- [Extract to read]:
--------------------

An Overview of the F-22 Platform

Created as a result of the U.S. Air Force’s Advanced Tactical Fighter (ATF) program in the early 1980s, the Lockheed Martin F-22 Raptor was crafted to combine the abilities of an air superiority fighter with ground attack, signal intelligence, and electronic warfare capabilities. During the height of the Cold War new aerial threats were emerging, which pushed the USAF’s momentum to achieve an air superiority fighter further.

The Soviet Union was developing its Sukhoi Su-27 “Flanker” and Mikoyan MiG-29 “Fulcrum” fighters to counter the American-made F-15 Eagle and F-16 Fighting Falcon platforms. China’s People’s Liberation Army (PLA) was also moving forward with improved jet designs at this time. At this point, the USAF was concerned that its existing fleet of fighters could operate at a “mission deficiency” in the future since America’s Russian and Chinese adversaries were advancing their own platforms. 

Of All the Raptor’s Capabilities, its Invisibility Sets It Over the Edge 

The most prominent feature the Raptor possesses is perhaps its small radar cross-section, making it five-to-ten times less observable than the F-35 Lightning II. An actual incident involving a Raptor was detailed in a Sandboxx News report.

During this 2013 incident, a Raptor was flying alongside an American MQ-1 drone, and “The F-22 pilot, Lt. Col. Kevin ‘Showtime’ Sutterfield, was able to take his F-22 right up to one of the Iranian fighters entirely undetected, fly below the offending jet to inspect its weapons load, and then pull up alongside the Phantom to tell him, ‘You really ought to go home.’ The panicked Iranian pilot, along with his wingman, suddenly realizing they were in the presence of an aircraft full generations ahead of theirs in capability, both bugged out despite their numbers advantage.”

--------------------

- [Complete the following]:
(1) From the F-22 overview, list every aircraft model other than the F-22 that has a letter-and-number designation.
(2) Transcribe the F-22 overview from "The Soviet Union" up to and including "Sandboxx News report.".

- [Given records]:
--------------------

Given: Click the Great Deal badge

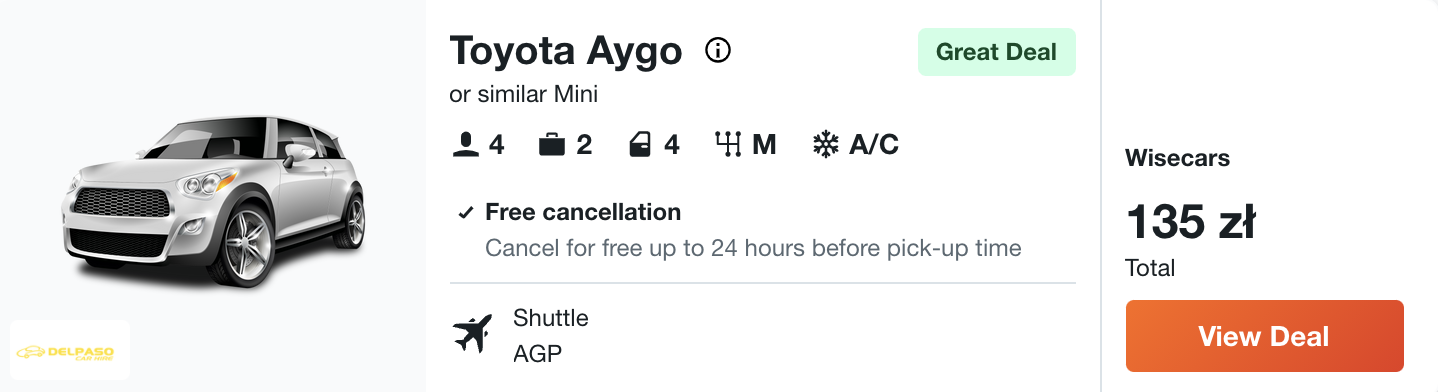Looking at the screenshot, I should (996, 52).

--------------------

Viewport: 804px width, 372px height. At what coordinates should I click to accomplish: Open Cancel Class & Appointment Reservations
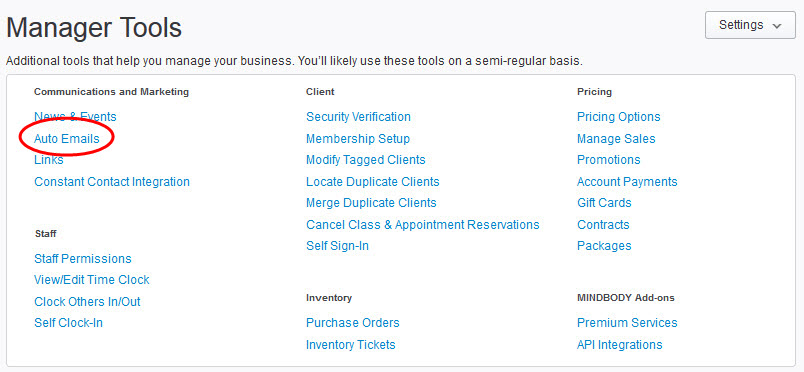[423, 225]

--------------------

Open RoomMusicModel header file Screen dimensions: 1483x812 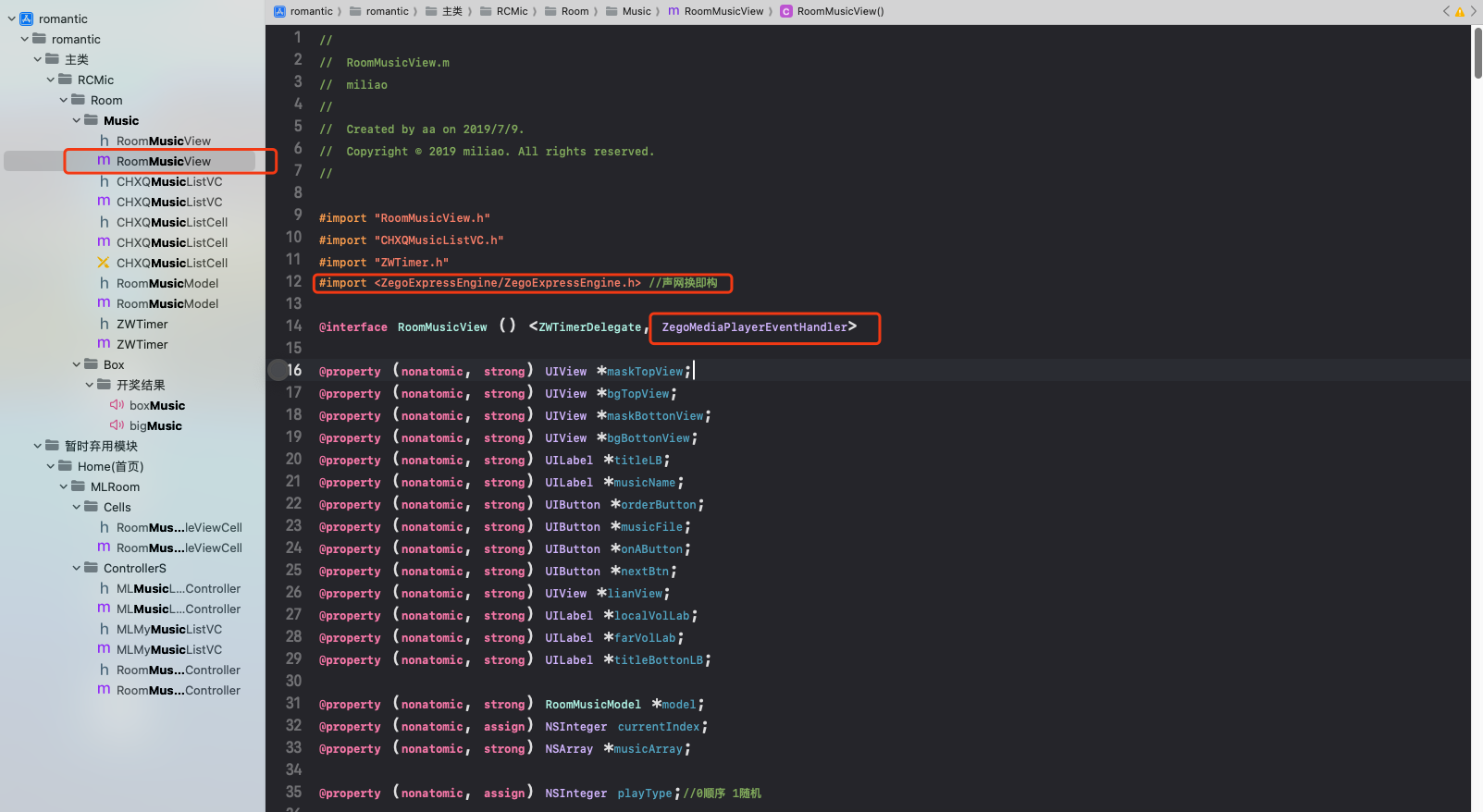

--------------------

- [Written answers]:
(1)
- Sukhoi Su-27 "Flanker"
- Mikoyan MiG-29 "Fulcrum"
- F-15 Eagle
- F-16 Fighting Falcon
- F-35 Lightning II
- MQ-1 drone

(2)
The Soviet Union was developing its Sukhoi Su-27 “Flanker” and Mikoyan MiG-29 “Fulcrum” fighters to counter the American-made F-15 Eagle and F-16 Fighting Falcon platforms. China’s People’s Liberation Army (PLA) was also moving forward with improved jet designs at this time. At this point, the USAF was concerned that its existing fleet of fighters could operate at a “mission deficiency” in the future since America’s Russian and Chinese adversaries were advancing their own platforms. 

Of All the Raptor’s Capabilities, its Invisibility Sets It Over the Edge 

The most prominent feature the Raptor possesses is perhaps its small radar cross-section, making it five-to-ten times less observable than the F-35 Lightning II. An actual incident involving a Raptor was detailed in a Sandboxx News report.